#### 取り組む課題
以下の記録すべてで「Where is」を「Where can I find」に置き換え、それ以外は変えずに書き直してください。

#### 演習用資料
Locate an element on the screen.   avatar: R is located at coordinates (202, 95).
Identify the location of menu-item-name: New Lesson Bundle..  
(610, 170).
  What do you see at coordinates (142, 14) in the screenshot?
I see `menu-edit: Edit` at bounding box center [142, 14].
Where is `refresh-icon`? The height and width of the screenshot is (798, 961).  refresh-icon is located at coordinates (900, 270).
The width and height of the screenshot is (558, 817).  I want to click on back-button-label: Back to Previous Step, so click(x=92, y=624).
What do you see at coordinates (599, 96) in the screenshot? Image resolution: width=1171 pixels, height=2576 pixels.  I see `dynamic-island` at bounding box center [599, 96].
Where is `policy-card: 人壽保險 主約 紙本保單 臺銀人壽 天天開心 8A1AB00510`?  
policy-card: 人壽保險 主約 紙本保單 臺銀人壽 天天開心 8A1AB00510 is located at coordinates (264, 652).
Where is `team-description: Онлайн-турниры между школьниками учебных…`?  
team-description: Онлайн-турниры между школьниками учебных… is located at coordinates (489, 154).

#### 課題の出力
Locate an element on the screen.   avatar: R is located at coordinates (202, 95).
Identify the location of menu-item-name: New Lesson Bundle..  
(610, 170).
  What do you see at coordinates (142, 14) in the screenshot?
I see `menu-edit: Edit` at bounding box center [142, 14].
Where can I find `refresh-icon`? The height and width of the screenshot is (798, 961).  refresh-icon is located at coordinates (900, 270).
The width and height of the screenshot is (558, 817).  I want to click on back-button-label: Back to Previous Step, so click(x=92, y=624).
What do you see at coordinates (599, 96) in the screenshot? Image resolution: width=1171 pixels, height=2576 pixels.  I see `dynamic-island` at bounding box center [599, 96].
Where can I find `policy-card: 人壽保險 主約 紙本保單 臺銀人壽 天天開心 8A1AB00510`?  
policy-card: 人壽保險 主約 紙本保單 臺銀人壽 天天開心 8A1AB00510 is located at coordinates (264, 652).
Where can I find `team-description: Онлайн-турниры между школьниками учебных…`?  
team-description: Онлайн-турниры между школьниками учебных… is located at coordinates (489, 154).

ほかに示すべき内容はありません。